German Eurodance group Minnesota covered the song as a dance version in late 1993. It reached number one in Portugal and on the Canadian RPM Dance chart, peaked at number two in Finland, and also charted in Belgium and Switzerland.

===Charts===
====Weekly charts====

| Chart (1993–1994) | Peak position |
|---|---|
| Belgium (Ultratop 50 Flanders) | 21 |
| Canada Dance/Urban (RPM) | 1 |
| Europe (Eurochart Hot 100) | 29 |
| Finland (Suomen virallinen lista) | 2 |
| Portugal (AFP) | 1 |
| Switzerland (Schweizer Hitparade) | 22 |

====Year-end charts====

| Chart (1994) | Position |
|---|---|
| Canada Dance/Urban (RPM) | 19 |

== SLACKCiRCUS version ==

In 2005, a Fort Worth, Texas-based animation and video production company known as SLACKCiRCUS created a parody music video titled "Fabulous Secret Powers". Inspired by Fenslerfilm's G.I. Joe PSAs, the video pairs and edits footage from He-Man and the Masters of the Universe with a campy cover of "What's Up" that also interpolates "Don't Cry Out Loud" by Melissa Manchester.
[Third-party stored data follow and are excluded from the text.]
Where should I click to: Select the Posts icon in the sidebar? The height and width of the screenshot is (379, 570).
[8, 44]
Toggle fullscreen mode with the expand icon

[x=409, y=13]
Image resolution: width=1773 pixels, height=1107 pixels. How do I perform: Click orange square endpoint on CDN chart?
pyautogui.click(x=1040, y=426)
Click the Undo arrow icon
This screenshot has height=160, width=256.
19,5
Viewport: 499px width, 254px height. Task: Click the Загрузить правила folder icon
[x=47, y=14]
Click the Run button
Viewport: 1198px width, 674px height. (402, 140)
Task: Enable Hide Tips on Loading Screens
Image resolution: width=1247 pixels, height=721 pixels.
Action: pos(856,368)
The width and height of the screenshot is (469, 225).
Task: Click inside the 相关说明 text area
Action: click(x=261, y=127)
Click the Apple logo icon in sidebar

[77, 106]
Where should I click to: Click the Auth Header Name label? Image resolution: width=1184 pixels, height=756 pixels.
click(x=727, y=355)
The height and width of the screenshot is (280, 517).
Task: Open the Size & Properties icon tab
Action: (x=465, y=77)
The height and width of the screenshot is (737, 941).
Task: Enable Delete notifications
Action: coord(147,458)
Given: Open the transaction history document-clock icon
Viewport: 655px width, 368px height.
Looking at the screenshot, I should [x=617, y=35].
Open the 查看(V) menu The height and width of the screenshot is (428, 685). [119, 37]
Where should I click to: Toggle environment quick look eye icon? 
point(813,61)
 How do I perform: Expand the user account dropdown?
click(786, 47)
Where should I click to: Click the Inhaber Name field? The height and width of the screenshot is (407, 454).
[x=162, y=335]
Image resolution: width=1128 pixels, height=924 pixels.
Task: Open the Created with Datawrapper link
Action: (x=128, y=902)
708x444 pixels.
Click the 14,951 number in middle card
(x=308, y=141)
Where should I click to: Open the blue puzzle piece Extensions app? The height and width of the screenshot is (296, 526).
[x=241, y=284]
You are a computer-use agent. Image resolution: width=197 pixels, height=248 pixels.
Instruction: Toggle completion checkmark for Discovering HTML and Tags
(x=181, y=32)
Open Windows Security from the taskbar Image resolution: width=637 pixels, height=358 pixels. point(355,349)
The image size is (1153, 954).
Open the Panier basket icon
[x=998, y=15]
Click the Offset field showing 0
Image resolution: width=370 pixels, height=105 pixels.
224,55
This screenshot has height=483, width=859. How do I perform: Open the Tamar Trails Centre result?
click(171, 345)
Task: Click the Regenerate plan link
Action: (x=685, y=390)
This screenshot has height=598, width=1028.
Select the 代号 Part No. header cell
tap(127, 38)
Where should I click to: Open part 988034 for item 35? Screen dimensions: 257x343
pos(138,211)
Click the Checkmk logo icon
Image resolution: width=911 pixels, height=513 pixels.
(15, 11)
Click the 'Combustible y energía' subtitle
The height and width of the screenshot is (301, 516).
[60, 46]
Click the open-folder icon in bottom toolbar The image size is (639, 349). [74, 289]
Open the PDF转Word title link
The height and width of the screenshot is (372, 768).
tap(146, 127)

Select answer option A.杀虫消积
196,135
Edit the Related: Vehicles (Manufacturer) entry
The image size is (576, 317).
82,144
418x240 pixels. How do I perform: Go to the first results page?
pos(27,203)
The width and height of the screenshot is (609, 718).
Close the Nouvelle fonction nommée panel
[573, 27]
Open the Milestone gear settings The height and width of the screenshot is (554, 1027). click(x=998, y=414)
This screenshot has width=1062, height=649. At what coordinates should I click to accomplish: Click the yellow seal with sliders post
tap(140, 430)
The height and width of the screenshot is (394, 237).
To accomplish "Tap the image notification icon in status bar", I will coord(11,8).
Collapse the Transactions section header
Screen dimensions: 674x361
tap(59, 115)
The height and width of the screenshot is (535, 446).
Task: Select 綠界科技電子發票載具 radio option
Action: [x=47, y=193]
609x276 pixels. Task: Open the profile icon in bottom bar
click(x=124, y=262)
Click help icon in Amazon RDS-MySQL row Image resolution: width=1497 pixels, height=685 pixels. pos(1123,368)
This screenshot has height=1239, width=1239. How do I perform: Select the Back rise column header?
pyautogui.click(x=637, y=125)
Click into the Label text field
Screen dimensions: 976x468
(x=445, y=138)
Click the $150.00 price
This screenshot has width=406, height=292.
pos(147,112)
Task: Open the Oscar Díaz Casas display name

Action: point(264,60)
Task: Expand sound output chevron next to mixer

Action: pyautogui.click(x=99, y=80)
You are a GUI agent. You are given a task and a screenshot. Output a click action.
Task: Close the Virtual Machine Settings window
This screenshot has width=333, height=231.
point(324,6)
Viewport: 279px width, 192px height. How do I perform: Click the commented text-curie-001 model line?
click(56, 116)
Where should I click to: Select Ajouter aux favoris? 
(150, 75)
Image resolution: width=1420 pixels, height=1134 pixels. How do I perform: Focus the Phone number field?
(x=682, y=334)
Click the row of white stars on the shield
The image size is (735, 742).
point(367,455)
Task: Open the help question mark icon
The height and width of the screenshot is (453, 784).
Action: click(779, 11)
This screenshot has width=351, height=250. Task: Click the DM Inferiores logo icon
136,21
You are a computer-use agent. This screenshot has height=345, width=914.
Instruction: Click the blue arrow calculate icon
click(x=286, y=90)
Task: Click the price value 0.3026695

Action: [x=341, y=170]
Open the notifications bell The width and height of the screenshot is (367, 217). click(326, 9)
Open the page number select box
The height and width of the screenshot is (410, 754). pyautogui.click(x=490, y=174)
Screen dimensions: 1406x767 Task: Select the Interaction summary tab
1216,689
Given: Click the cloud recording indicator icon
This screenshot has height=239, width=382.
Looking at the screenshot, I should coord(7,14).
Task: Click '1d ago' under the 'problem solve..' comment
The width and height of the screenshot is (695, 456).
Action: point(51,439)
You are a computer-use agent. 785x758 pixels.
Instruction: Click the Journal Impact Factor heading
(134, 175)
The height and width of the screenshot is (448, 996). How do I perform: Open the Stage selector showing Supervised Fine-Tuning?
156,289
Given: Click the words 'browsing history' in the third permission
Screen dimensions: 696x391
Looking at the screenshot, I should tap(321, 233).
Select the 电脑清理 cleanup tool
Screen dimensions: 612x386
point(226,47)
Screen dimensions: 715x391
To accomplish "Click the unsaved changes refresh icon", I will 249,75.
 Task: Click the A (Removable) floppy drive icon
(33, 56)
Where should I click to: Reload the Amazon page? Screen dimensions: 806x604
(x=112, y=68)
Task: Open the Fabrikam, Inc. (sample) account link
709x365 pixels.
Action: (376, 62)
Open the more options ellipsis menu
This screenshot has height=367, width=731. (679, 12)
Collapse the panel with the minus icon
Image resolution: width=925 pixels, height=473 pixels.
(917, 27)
Although originally created in 2005, the video would not be popular and achieve Internet virality until 5 years later in 2010, when an edited, cut-down reupload of it was posted to YouTube by user "ProtoOfSnagem" under the title "HEYYEYAAEYAAAEYAEYAA", with the video largely becoming an Internet meme throughout the early 2010s. Since then, the "HEYYEYAAEYAAAEYAEYAA" video has 230 million views, and the upload of the original "Fabulous Secret Powers" video from the SLACKCiRCUS YouTube channel has 9.4 million views. The meme was itself parodied by YouTube gaming channel The Yogscast in a 2013 music video that hit a million views in 24 hours. Both "What's Up?" and the "Fabulous Secret Powers" version were featured in the 2023 film Teenage Mutant Ninja Turtles: Mutant Mayhem. According to the film's director Jeff Rowe, the inclusion of the SLACKCiRCUS cover was suggested by producer and co-writer Seth Rogen during a chase scene where Rogen considered to the team that they use "a crazy version" of "What's Up". On June 2, 2026, a YouTube Short from The Tonight Show Starring Jimmy Fallon released a clip of Nicholas Galitzine, who played He-Man in the 2026 Masters of the Universe film, recreating the iconic "HEYYEYAAEYAAAEYAEYAA" meme while combining both the 4 Non Blondes version and the SLACKCiRCUS version. Later the same week, Epic Games added Masters of the Universe outfits and cosmetics to Fortnite; among these were an emote replicating the "HEYYEYAAEYAAAEYAEYAA" scene from the "Fabulous Secret Powers" video, complete with the corresponding clip of the SLACKCiRCUS version of "What's Up?" as background music. The film itself briefly features the original 4 Non Blondes version of the song when Beast Man attacks Adam in search of the Sword of Power.